Chicken Pumpkin Tortilla Bake Recipe
It’s super easy to make, you simply mix most of the ingredients in one pan on the stovetop until the pumpkin is soft.
Then stir through the chicken, I used a BBQ Chook, however you can poach and shred your own chicken to save a few dollars. I describe this bake much like a lasagna, but instead of pasta, you use tortillas.
And instead of white sauce, you use enchilada sauce. Layer and repeat! Topping with cheese and baking in the oven until golden.
I serve this Chicken Pumpkin Tortilla Bake with a simple salad and some garlic bread.

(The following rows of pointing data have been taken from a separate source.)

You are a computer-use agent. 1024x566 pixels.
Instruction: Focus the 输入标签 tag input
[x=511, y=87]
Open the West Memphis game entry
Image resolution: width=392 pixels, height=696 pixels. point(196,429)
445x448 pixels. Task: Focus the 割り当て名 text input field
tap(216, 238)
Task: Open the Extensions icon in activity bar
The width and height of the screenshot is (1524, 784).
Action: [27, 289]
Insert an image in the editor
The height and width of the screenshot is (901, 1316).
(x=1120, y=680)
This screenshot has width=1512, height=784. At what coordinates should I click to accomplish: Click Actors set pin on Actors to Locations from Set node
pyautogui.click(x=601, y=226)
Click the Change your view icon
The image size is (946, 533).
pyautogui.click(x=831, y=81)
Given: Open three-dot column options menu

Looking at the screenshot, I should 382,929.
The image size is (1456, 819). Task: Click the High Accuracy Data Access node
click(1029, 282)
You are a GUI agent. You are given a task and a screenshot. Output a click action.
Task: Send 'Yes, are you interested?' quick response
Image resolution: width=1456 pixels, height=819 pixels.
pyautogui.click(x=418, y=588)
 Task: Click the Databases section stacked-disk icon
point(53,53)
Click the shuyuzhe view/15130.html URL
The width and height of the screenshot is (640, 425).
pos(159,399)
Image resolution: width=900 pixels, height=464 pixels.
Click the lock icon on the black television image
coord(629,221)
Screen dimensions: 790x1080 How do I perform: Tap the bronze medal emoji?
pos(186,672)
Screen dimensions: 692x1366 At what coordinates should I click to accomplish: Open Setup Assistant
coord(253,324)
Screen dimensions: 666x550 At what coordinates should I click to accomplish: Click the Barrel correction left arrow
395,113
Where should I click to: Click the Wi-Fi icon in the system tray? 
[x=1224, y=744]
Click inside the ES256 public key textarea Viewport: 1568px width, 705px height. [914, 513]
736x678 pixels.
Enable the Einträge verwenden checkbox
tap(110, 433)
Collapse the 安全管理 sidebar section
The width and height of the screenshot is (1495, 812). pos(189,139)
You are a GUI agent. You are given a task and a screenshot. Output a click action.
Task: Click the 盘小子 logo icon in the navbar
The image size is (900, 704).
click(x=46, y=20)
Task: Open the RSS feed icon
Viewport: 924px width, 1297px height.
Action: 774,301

Chicken Pumpkin Tortilla Bake
1 hour 20 mins
- 1 tablespoon extra virgin olive oil
- 1 onion, chopped
- 2 garlic cloves, minced
- 3 cups butternut pumpkin, peeled & cut into 1cm cubes
- 400g black beans, rinsed and drained
- 3/4 cup corn kernels
- 1 1/2 cups salsa
- 1/2 cup water
- 30g taco seasoning
- 1 BBQ Chicken, shredded
- salt and pepper, to season
- 375g Enchilada Sauce
- 4 tortillas
- 2 cups Mexican cheese, shredded
- spring onions and sour cream to serve
- Heat oven to 180°C, fan forced.
- Heat oil over large deep frying pan over medium-high heat, cook the onions for 5-7 minutes or until soft and transparent.
- Mix through garlic and cook for a further minute.
- Add beans, corn, salsa, pumpkin, water and taco seasoning, stir to combine.
- Simmer for 25-30 minutes or until the pumpkin is soft.
- Add chicken, gently stir through to coat.
- Season with salt and pepper.
- Spread 4 tablespoons of enchilada sauce over the bottom of a 9×13-inch casserole dish.
- Lay 2 tortillas over the sauce so they touch the ends of the dish, it’s fine if they overlap each other in the middle.
- Spread half of the pumpkin filling over the tortillas.
- Pour half of the remaining enchilada sauce over mix, sprinkle with half the cheese, repeat the layers: tortilla, pumpkin filling, sauce, cheese.
- Cover casserole dish with aluminium foil.
- Bake in the oven for 30 minutes.
- Uncover and continuing baking 8-10 minutes or until cheese is golden.
- Serve sprinkled with sliced spring onions, sour cream and salad.